I love reading. I always have a book on the go. Here are the latest titles that I’ve worked my way through in the past few weeks.
What Happened to Goodbye by Sarah Dessen
I love the idea the main character has in this book. When her parents divorced, she went to live with her dad. His new job meant that they had to move frequently and in each new place, she decided to reinvent herself. They moved four times in two years and in each new place she adopted a new first name and tried a new personality. Things change in this fifth town for some reason and she ends up being McLean, her given name, once again.
I could really identify with this character. I mean, who wouldn’t want to try a fresh start with a new name and a new role in a new town? It sounds like she had it all figured out, but of course, she didn’t.
Wonderfully written with great characters and an awesome story. I really enjoyed this book.
Right State by Mat Johnson, Andrea Mutti, and Pat Brosseau
This story takes place in the not-too-distant future. The second black president of the United States is hard on the campaign trail and hopes for a second term in office. Meanwhile, a political pundit stumbles upon an assassination plot. When he brings this news to the president’s security team, they convince him to infiltrate the terrorist group so they can stop the assassination. It’s a political thriller told in the black and white comics medium.

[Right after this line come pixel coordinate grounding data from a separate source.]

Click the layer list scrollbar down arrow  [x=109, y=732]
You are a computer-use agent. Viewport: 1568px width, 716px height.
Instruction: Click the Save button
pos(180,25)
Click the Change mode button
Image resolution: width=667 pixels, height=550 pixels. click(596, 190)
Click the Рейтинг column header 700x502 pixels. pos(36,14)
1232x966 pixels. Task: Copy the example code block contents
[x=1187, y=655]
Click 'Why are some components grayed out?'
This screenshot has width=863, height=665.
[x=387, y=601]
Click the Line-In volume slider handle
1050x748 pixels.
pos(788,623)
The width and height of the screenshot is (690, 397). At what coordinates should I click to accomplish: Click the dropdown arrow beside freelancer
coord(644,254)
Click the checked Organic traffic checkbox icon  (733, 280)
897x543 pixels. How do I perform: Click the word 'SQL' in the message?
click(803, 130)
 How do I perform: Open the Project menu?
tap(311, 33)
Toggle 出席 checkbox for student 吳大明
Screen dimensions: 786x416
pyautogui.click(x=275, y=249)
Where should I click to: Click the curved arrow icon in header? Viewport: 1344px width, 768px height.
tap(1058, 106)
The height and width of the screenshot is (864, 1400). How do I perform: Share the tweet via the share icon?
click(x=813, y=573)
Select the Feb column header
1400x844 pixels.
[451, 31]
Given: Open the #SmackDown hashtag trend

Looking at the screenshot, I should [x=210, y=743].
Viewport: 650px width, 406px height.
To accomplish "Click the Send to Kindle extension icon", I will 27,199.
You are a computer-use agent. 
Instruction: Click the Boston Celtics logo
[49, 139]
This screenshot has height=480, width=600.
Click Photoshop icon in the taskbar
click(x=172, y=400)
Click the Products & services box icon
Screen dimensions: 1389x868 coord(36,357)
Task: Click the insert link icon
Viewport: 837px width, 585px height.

This one didn’t totally enthrall me.
Refresh Refresh by Danica Novgorodoff, Benjamin Percy, and James Ponsoldt
The cover of this book looks strange. It shows a boy just after a fight. We learn throughout the course of the novel that he and his two best friends fight each other all the time so they can be ready to fight for what they believe in, just like their dads who are all serving overseas in the Marine Corps.
This novel shows how tough it is for the boys in a small town to grow up without their fathers in the home. The main character is worried about his dad and constantly checks his email to help stay in touch with him. The title also shows a cycle that draws men into the service. It’s a gritty story that feels achingly too real.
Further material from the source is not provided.